Volunteers and staff from the Berks, Bucks & Oxon Wildlife Trust (BBOWT) are busy this week creating an extraordinary demonstration ‘garden’ for wildlife at Cutteslowe and Sunnymead Park.

The ‘garden’ will be a showcase demonstration site to help visitors to the Oxford Festival of Nature find out how they can help insects, birds and mammals.

Lucy Tomkinson and Andy Gunn from the Wild Oxford project have been rummaging around at BBOWT HQ in Littlemore to unearth old pallets, some old bricks and other ‘rubbish’ which is now being transformed into wildlife heaven.
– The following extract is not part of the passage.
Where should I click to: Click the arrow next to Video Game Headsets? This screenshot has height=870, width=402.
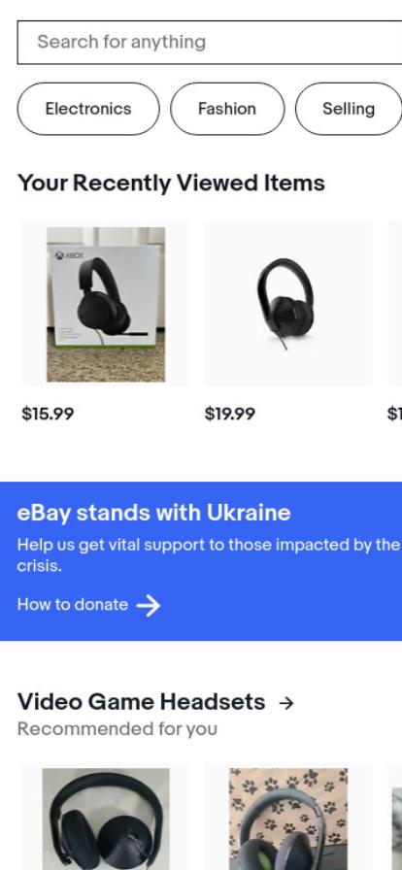[285, 703]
“It’s amazing what you can do with odd bits and pieces of what looks like rubbish,” said Andy. “We’ll show people what they can do with those old saucepans, broken pots and tin baths that they’ve probably got round the back of sheds or hidden in the long grass. They can easily be transformed into homes for wildlife.

“Tyres become mini-gardens filled with nectar-giving plants, upturned dustbin lids make small ponds, and off-cuts of wood are perfect as cosy box homes for bats and birds.”
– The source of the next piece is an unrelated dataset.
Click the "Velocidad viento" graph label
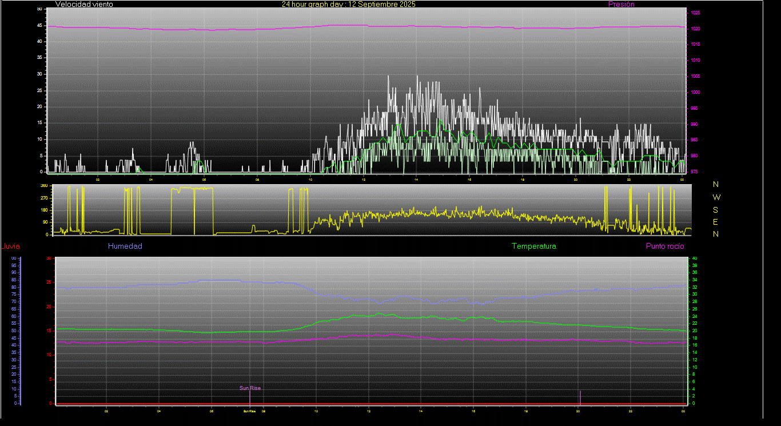The height and width of the screenshot is (426, 781). tap(84, 5)
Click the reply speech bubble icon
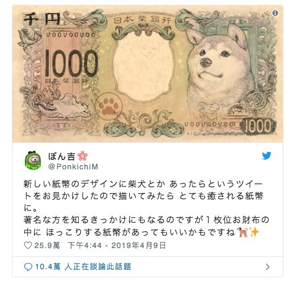 point(28,267)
Lucy will be demonstrating Creature Features: “We’ll be showing how people can use material they can easily find to make homes for hedgehogs to hibernate in, create a bamboo cluster for solitary bees, and make a lacewing chamber using an old plastic water bottle.”

In the Butterfly Border will be the ideal plants to encourage more pollinating insects into gardens. Rosybee nursery from south Oxfordshire is planting up the ‘garden’ with colourful scented plants that attract butterflies, bees and moths.
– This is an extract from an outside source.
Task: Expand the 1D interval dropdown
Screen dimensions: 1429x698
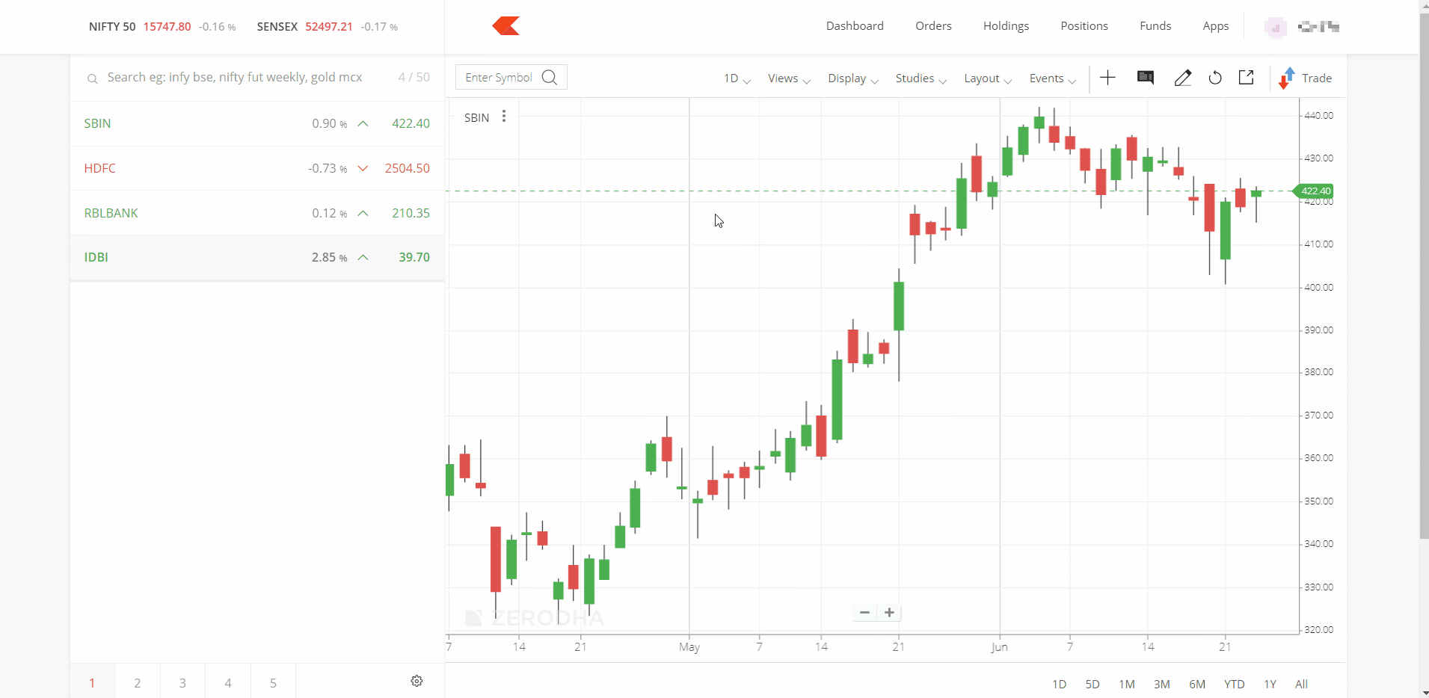Action: point(737,78)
Have you ever tried making a plant wall? Lucy will show how to transform an old wooden pallet into a vertical herb garden, suitable for the smallest balcony or back garden.

Look out for the compost heap and wormery, showing how food scraps and waste paper can be turned into life-enriching nutritional food for beetles and worms. Ailsa Barber, a Master Composter with BBOWT, will be showing some of the ways of re-using material that would otherwise be thrown away.

Absolutely nothing goes to waste, and there’s no pong!

The Wild Fair at the Oxford Festival of Nature from 10am-4pm on Saturday, June 7, will be filled with stalls and wildlife activities so that all the family can join in and discover wildlife in the city.

Cutteslowe and Sunnymead Park is the largest nature park managed by Oxford City Council with lots of hidden places for wildlife.

Visitors can go on guided walks to discover which hedgerows are best for butterflies, and where the birds will find their autumn harvest of nuts and berries.

The Oxford Festival of Nature starts on Friday evening at 6pm with talks and walks at Cutteslowe Community Centre. Oxford’s own hedgehog expert Hugh Warwick will describe how these charming little prickly creatures could save the world. This will be followed by walks in the evening dusk with Oxfordshire Mammal and Bat Group to discover bats and moths.

Some people will be up with the larks on Saturday, June 7, when BBOWT’s bird expert Colin Williams will lead a Dawn Chorus from 5am, and the Oxfordshire Mammal Group will be back on site at 8.30am to open up the mammal traps they set the previous evening. Drop in to the Cherwell riverbank at Sunnymead Park at about 9.30am to help pull up crayfish traps with an expert from the Thames Valley Environmental Records Centre.